START DATA FOR THIS EXERCISE

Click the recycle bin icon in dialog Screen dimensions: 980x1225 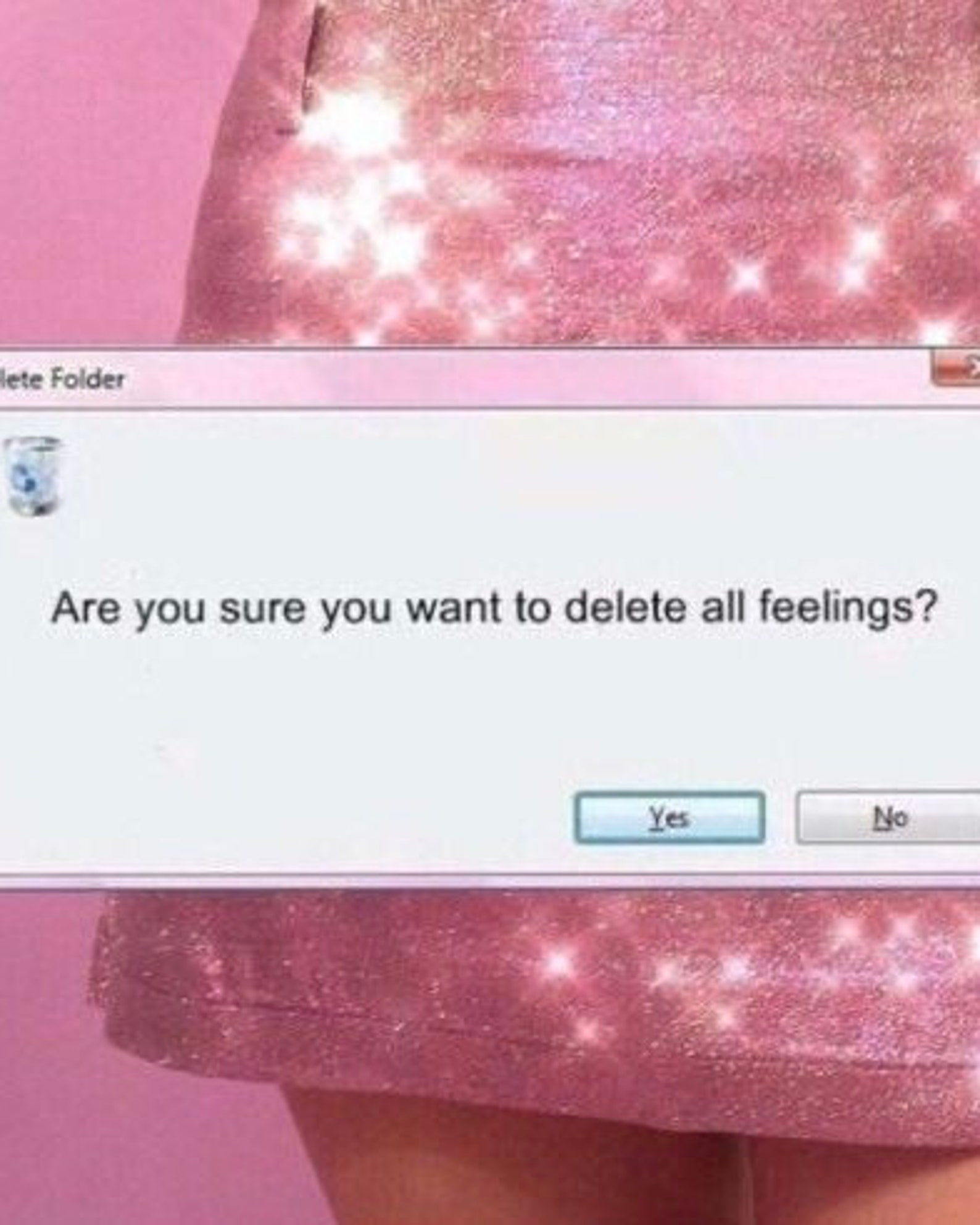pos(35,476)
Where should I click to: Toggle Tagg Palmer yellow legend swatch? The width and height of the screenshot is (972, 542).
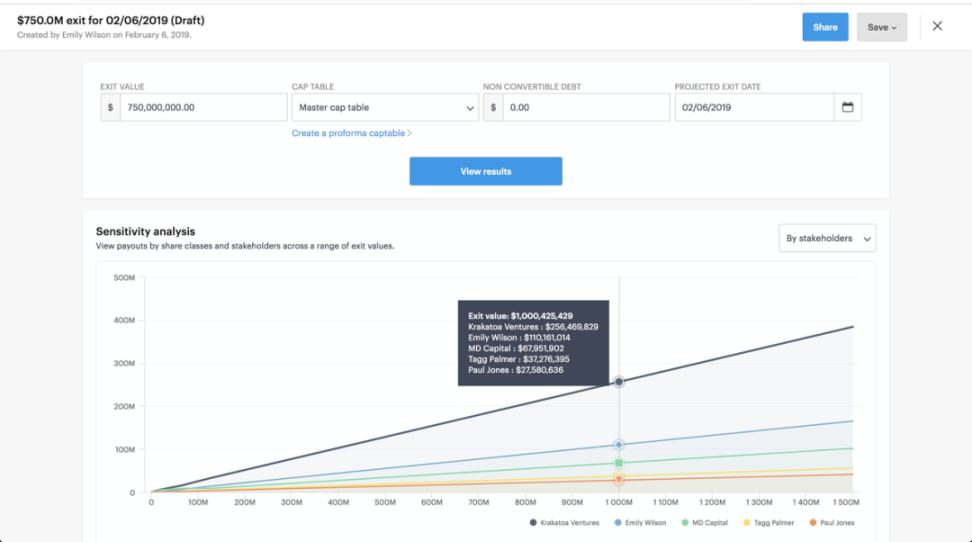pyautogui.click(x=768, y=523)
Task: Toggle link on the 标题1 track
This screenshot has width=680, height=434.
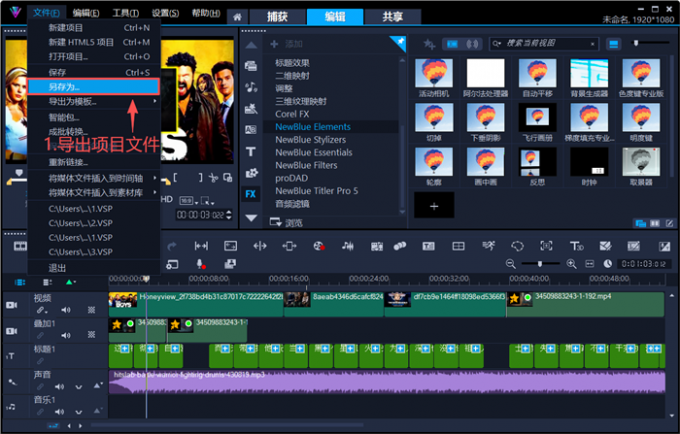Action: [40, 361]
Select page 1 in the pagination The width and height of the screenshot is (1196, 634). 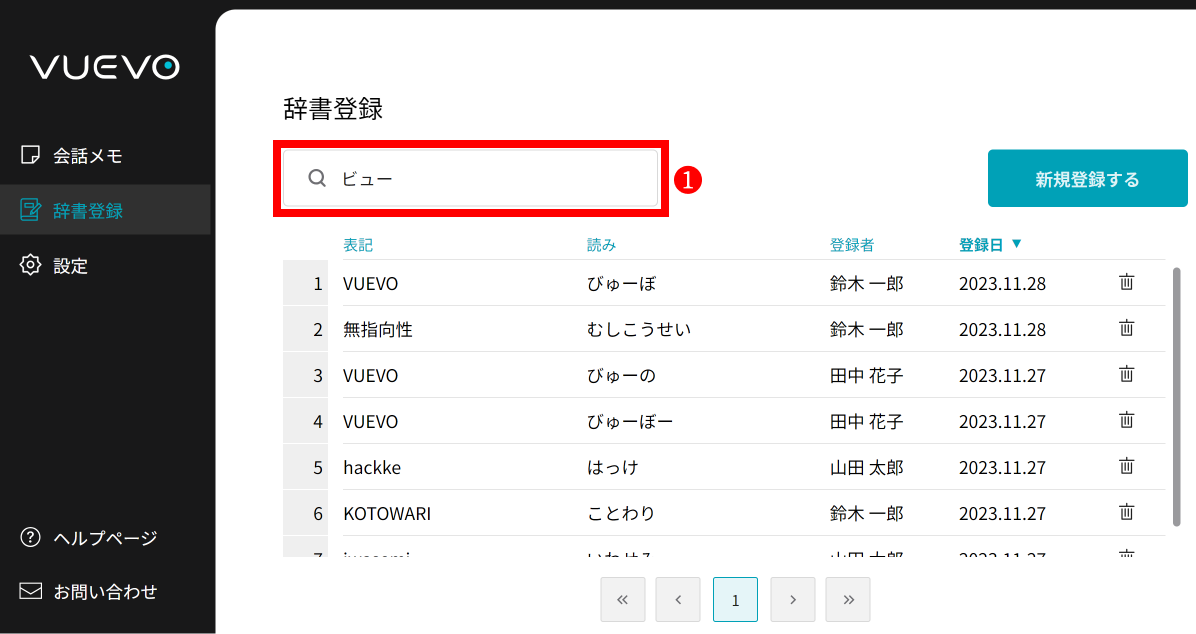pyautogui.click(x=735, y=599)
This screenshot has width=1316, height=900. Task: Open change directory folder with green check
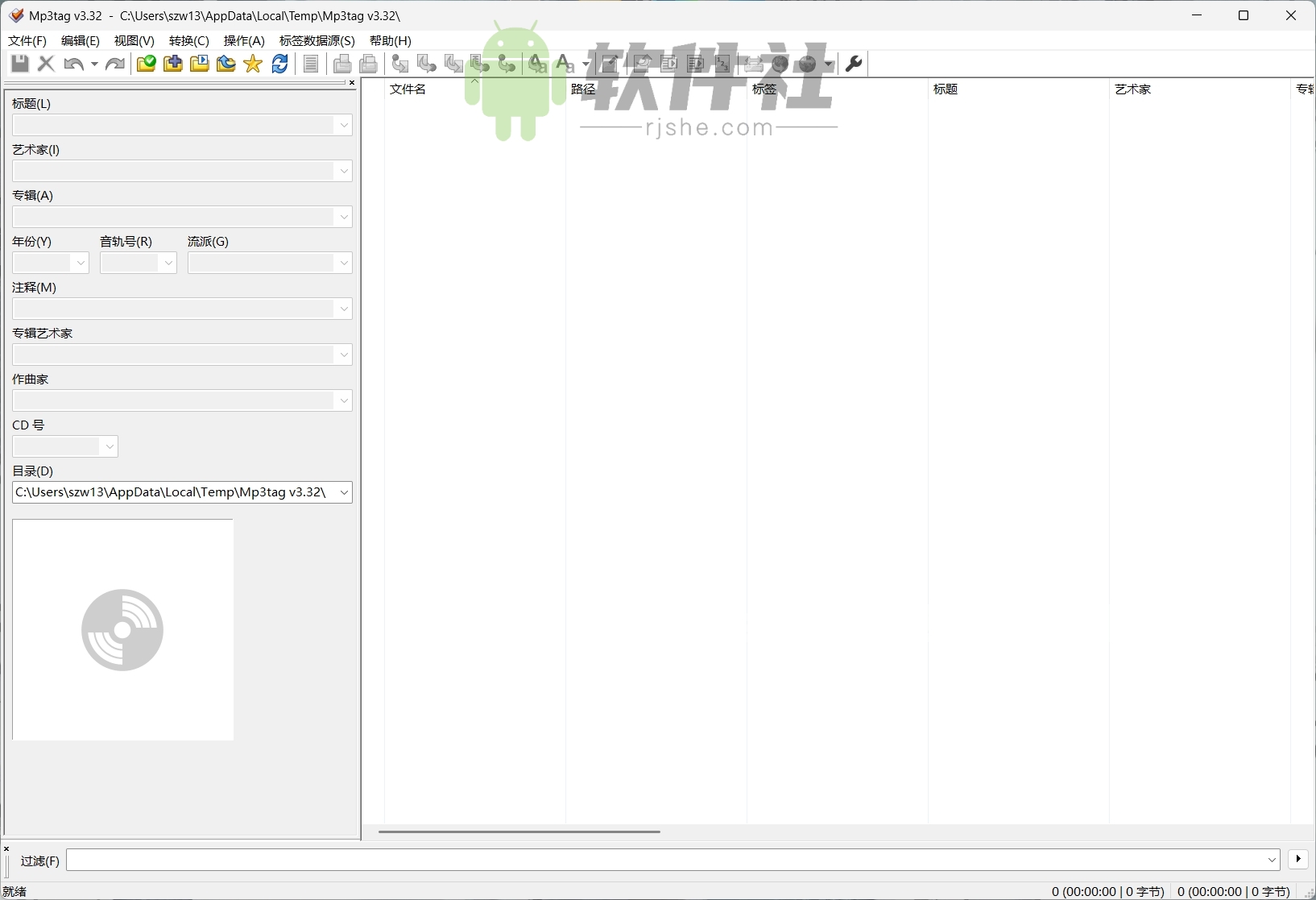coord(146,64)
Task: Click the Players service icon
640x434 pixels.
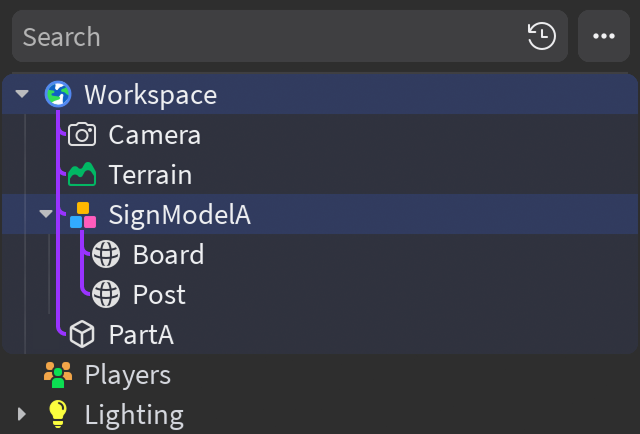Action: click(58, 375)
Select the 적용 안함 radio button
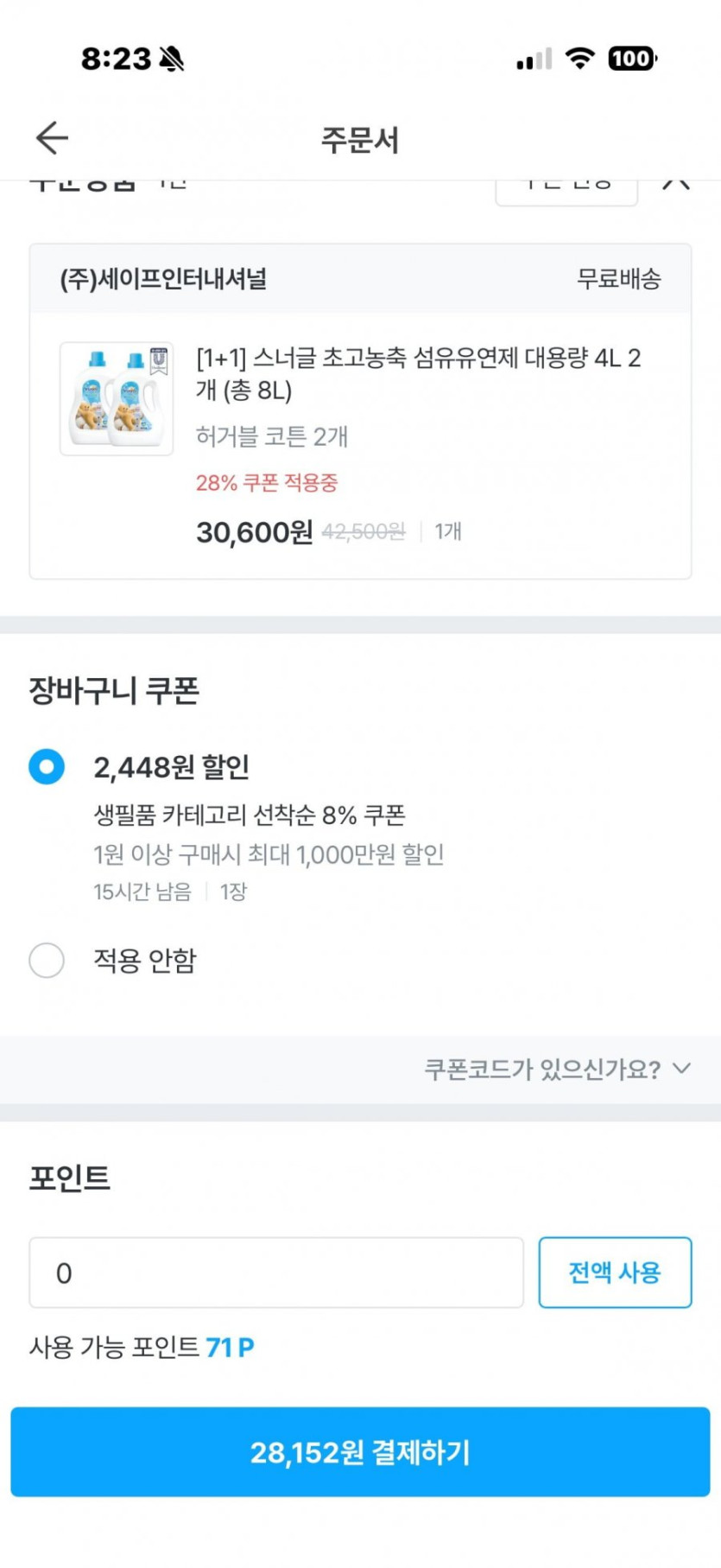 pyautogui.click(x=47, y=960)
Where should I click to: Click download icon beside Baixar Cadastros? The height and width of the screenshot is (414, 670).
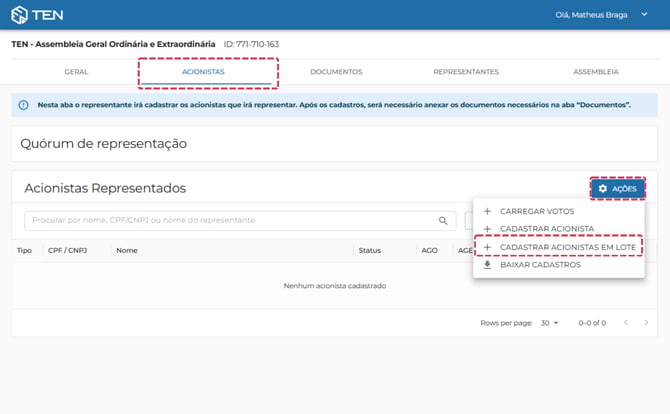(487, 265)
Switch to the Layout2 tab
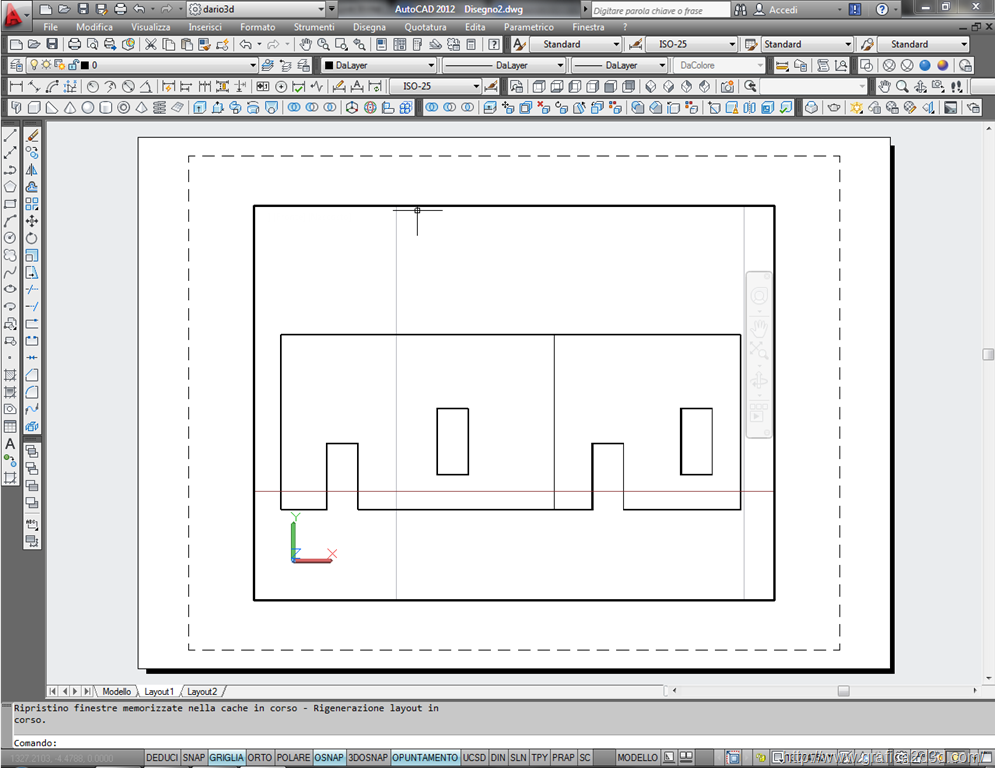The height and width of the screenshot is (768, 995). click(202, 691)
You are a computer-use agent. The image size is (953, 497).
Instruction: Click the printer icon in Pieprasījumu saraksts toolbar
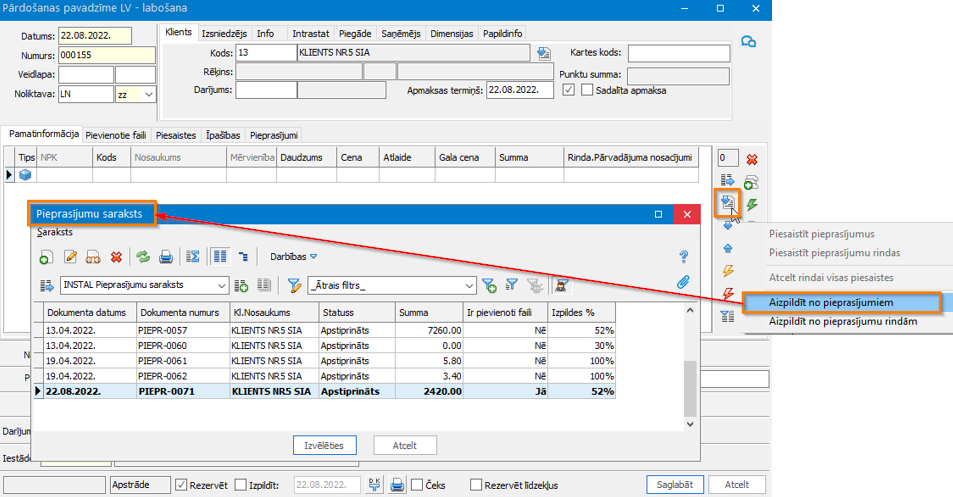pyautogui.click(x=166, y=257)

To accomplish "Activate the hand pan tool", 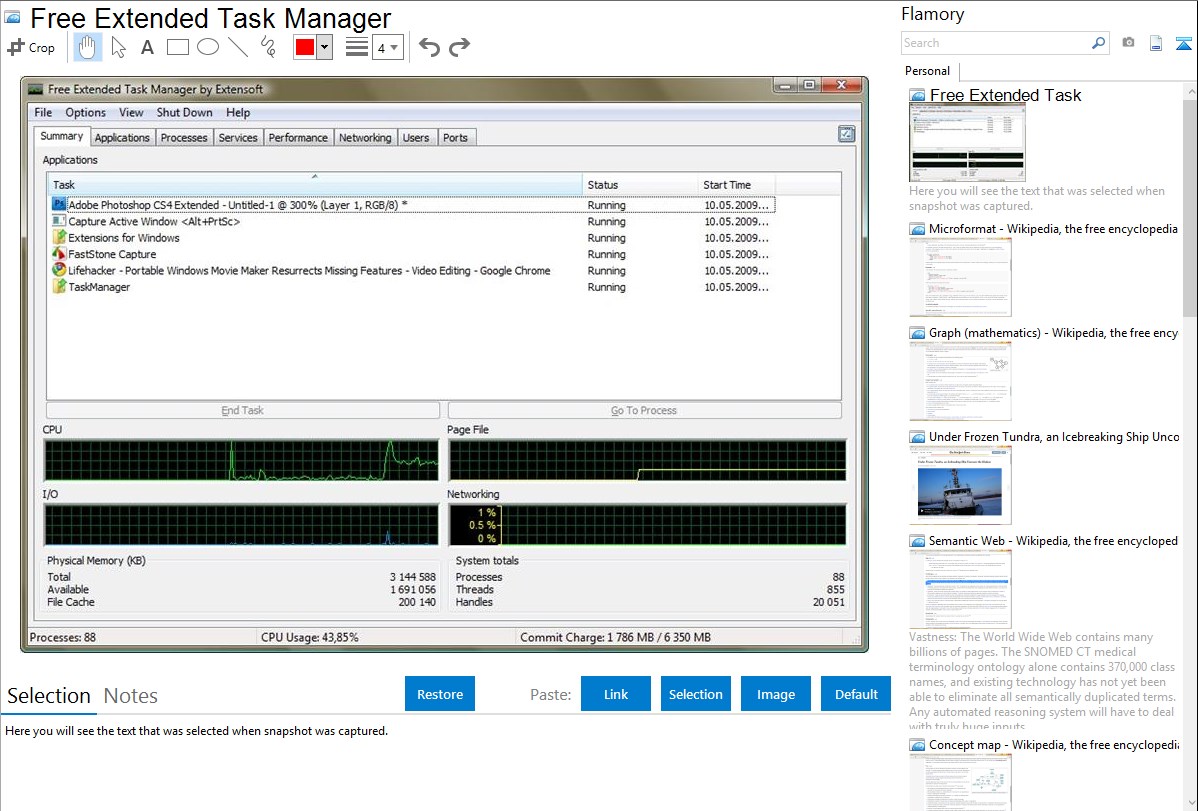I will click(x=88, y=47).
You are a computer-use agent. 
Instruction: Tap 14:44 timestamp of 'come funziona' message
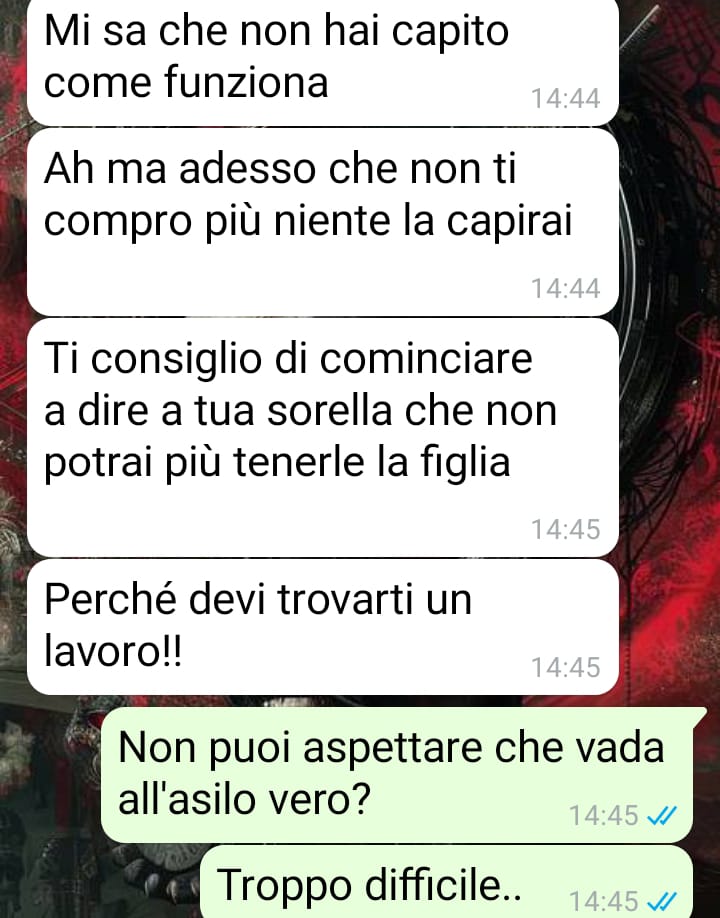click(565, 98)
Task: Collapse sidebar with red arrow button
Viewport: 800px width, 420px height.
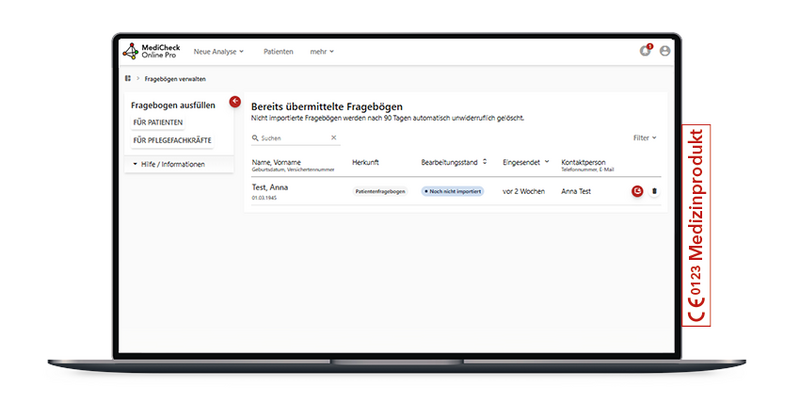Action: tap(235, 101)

END DATA FOR THIS EXERCISE

- **THE PROBLEM**: For the string "agent", go through the entries above and copy each line where it occurs.

- **WRITTEN REPLY**:
You are a computer-use agent. The image size is (953, 497).
You are a computer-use agent. 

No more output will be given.